I have seen so many different opinions about sand of what color is best as substrate for a mbuna tank, that I would like to do the following survey:
What is your favorite color for sand in a mbuna tank? Why? 
Thanks a lot for your opinions!


----------



## azzah (Jun 28, 2007)

I originally had a black substrate in my tank and then moved to pool filter sand and have now got 3mm crushed coral and the pure white of the crushed coral is my favourite.

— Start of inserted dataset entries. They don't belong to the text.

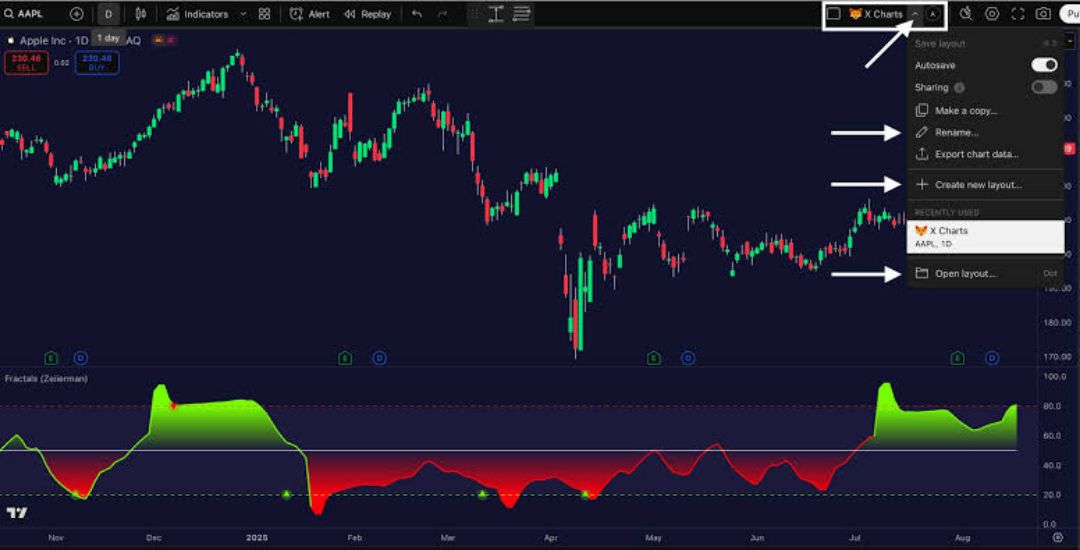Click the red SELL price button
Image resolution: width=1080 pixels, height=550 pixels.
25,63
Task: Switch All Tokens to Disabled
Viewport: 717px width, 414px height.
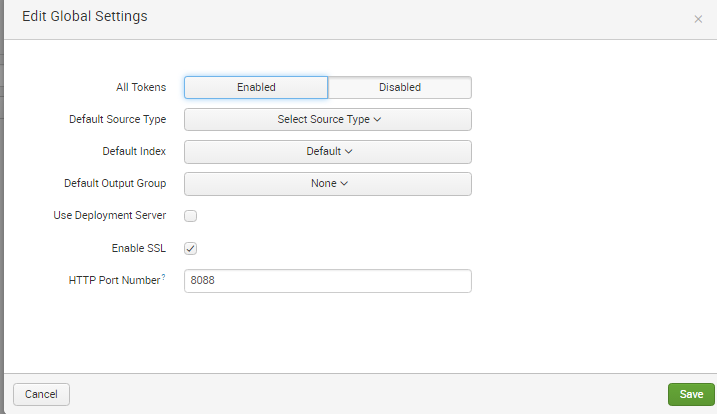Action: (x=399, y=88)
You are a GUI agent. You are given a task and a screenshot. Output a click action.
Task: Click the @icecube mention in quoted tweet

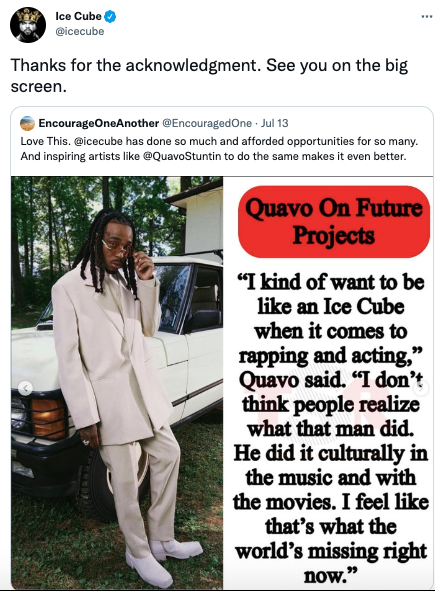pyautogui.click(x=98, y=141)
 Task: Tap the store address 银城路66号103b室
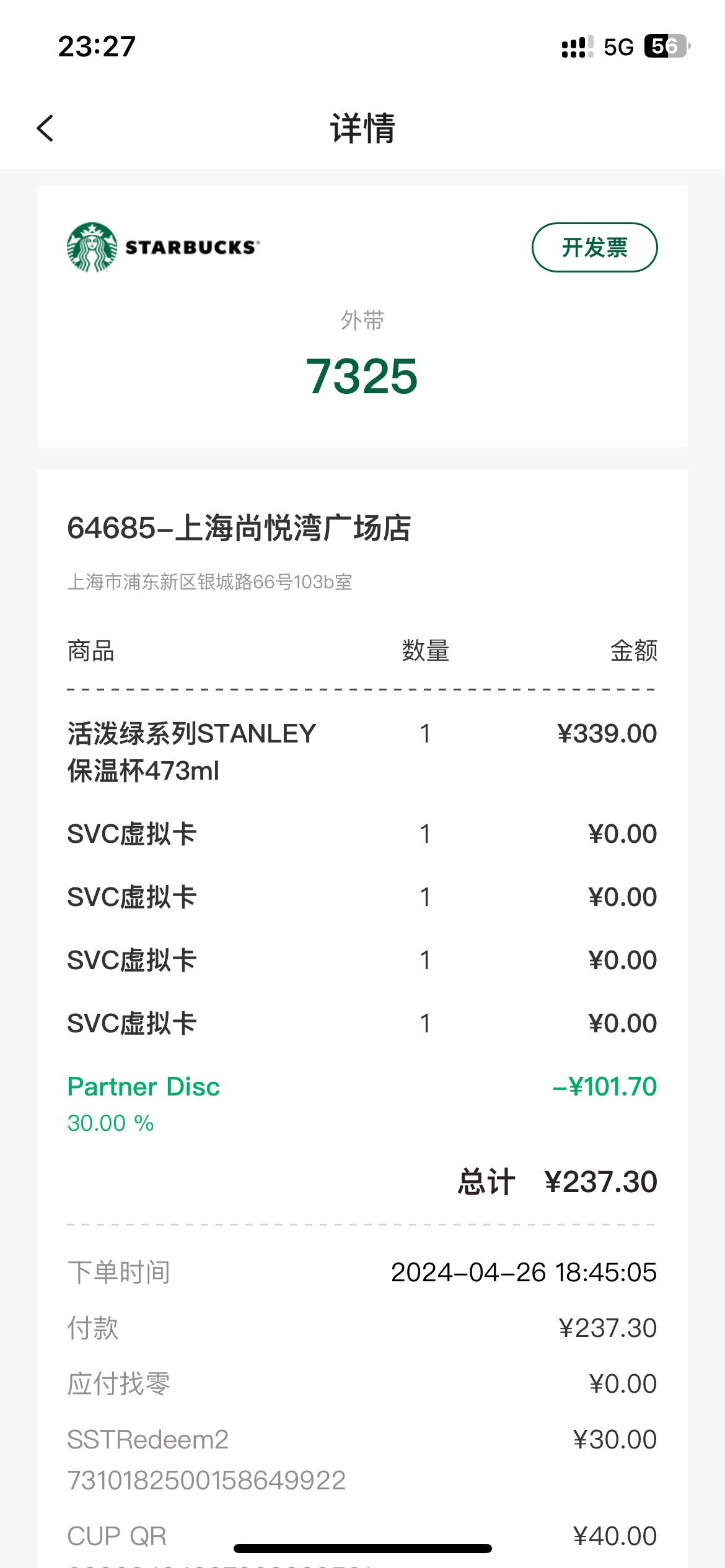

I also found my tank looked dirty sometimes as the fish waste blended in with the black so you couldn't always see where to vac. Now with the white substrate I can see exactly where to vac and my tank looks a lot better and my water looks crystal clear.


----------



## iceblue (Apr 27, 2004)

I like the looks of the medium to dark tans for no particular reason at all.


----------



## gtsum (Feb 25, 2008)

I started off with PFS and play sand (mixed) and it was nice, but I have recently went to Black Tahitian Moon Sand and could not be happier. The BTMS really brings out the colors in the fish, and it looks great with my black background, grey rocks, swords, java fern, and anubias. The best is whatever appeals to you, so good luck!


----------



## kingpoiuy (Jun 9, 2008)

I have one tank with white and one with play sand (brown). The white becomes brown quickly with Diatoms. It's not a terrible look but don't expect it to stay white unless you know a trick I don't.

I like the brown alot although in the future I want to try mixing it with something else to get a different look. All brown can get boring after a few tanks are set up.


----------